▶ Written task:
Copy the listing below word for word, leaving out the pictures.

▶ Data lines:
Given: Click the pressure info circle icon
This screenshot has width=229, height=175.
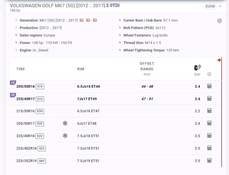Looking at the screenshot, I should click(209, 74).
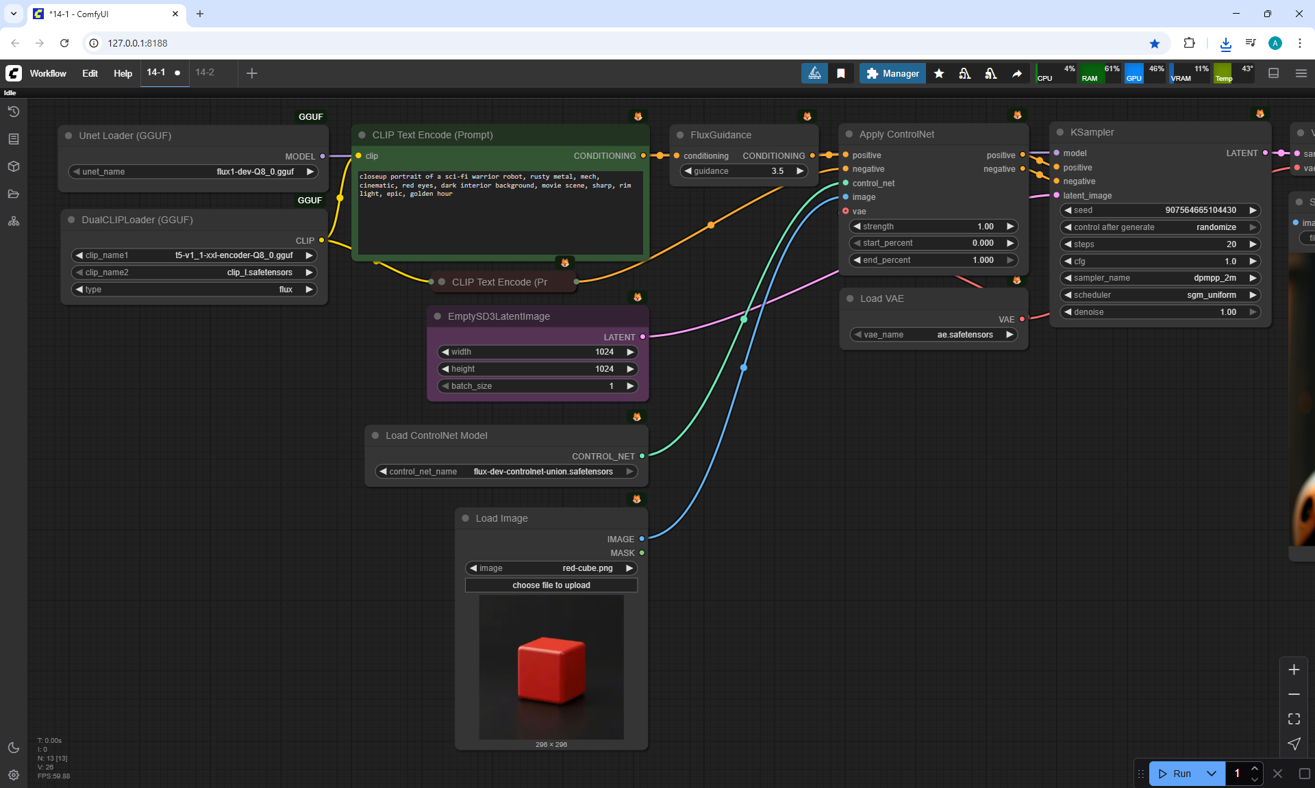Click the share arrow icon in toolbar
Screen dimensions: 1315x788
point(1017,73)
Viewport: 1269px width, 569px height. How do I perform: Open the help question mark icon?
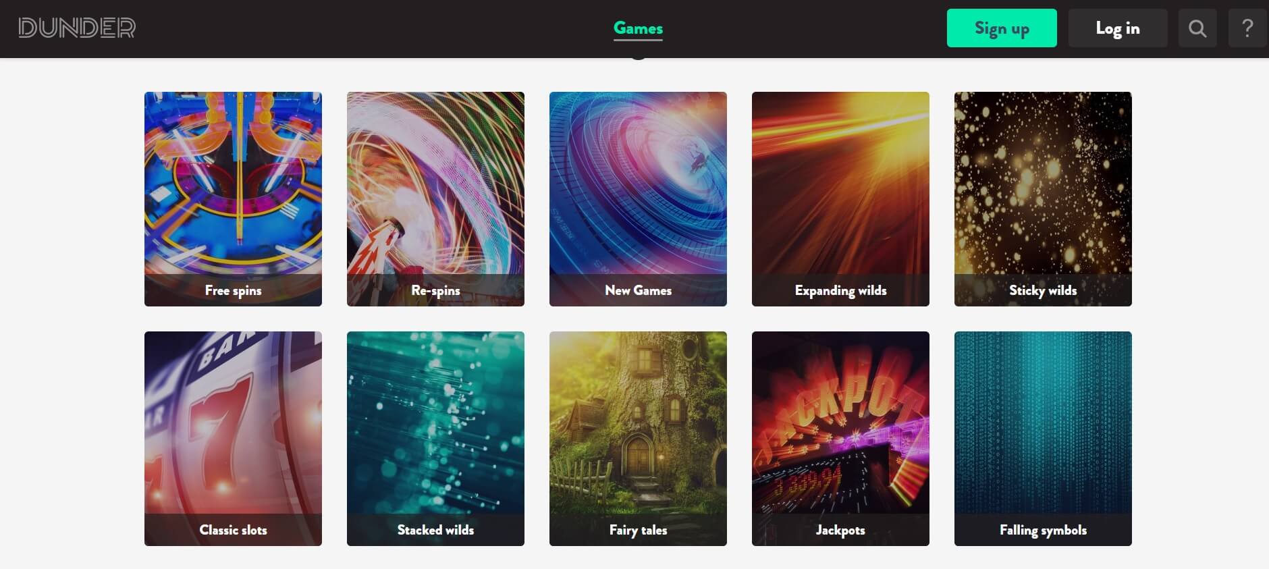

▶ Exercise solution:
Given: Click the pressure info circle icon
This screenshot has width=229, height=175.
Looking at the screenshot, I should click(209, 74).
Click the share arrow icon in toolbar
Screen dimensions: 1315x788
point(1017,73)
Viewport: 1269px width, 569px height. How do I perform: Open the help question mark icon?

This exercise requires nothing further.